En mars 2019, le Parlement européen a lui-même dénoncé les Pays-Bas, ainsi que l’Irlande et le Luxembourg, et ce sous l’impulsion d’un député néerlandais Paul Tang, parfois vilipendé comme un traître à son pays. En septembre, c’est la Commission européenne qui annonçait vouloir s’attaquer aux « paradis fiscaux intérieurs ».
Quelques modestes changements ont bien été réalisés, sur des règles de taxation ou l’opacité des tax rulings… Une ouverture a minima qui n’a pas modifié les contours chatoyants des Pays-Bas, cette très accueillante contrée fiscale.
Ces entreprises françaises hébergées aux Pays-Bas
Peu d’entre eux s’en réclament, pourtant, la liste des groupes français qui ont installé aux Pays-Bas leur siège social, une holding ou encore des filiales importantes, notamment de financement, est longue.
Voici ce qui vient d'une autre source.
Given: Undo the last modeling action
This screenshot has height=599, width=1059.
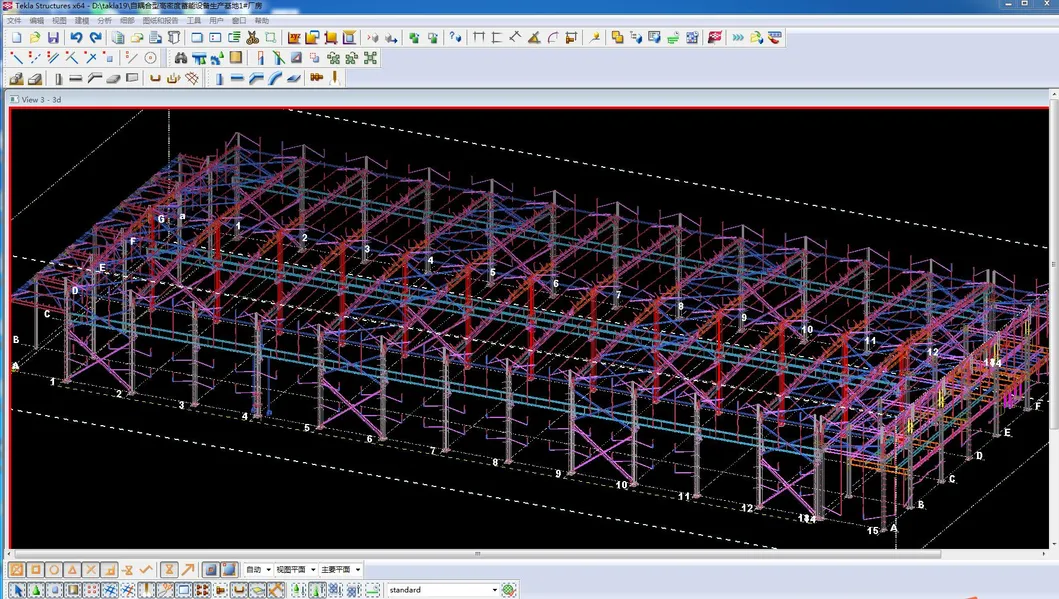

Airbus, Accor, Capgemini, Danone, Decathlon, Faurecia, Louis-Dreyfus, Publicis, Renault-Nissan, Thales, pour ne citer que ceux-là, sont autant de fleurons à la forte activité internationale qui profitent depuis de nombreuses années de l’environnement accueillant des villes néerlandaises. Bientôt, Peugeot-Citroën les y rejoindra, suivant la fusion du constructeur tricolore avec Fiat Chrysler.
Comme les autres, les sociétés françaises viennent chercher la fiscalité stable et douce, particulièrement sur les revenus tirés de la propriété intellectuelle, par exemple générés par des brevets dont la holding ou la filiale des Pays-Bas détient les droits.
Le pays présente aussi d’autres avantages vus de Paris, dont, notamment, des facilités administratives incomparables et une position commerciale centrale en Europe via le port de Rotterdam et la plate-forme aéroportuaire d’Amsterdam-Schiphol.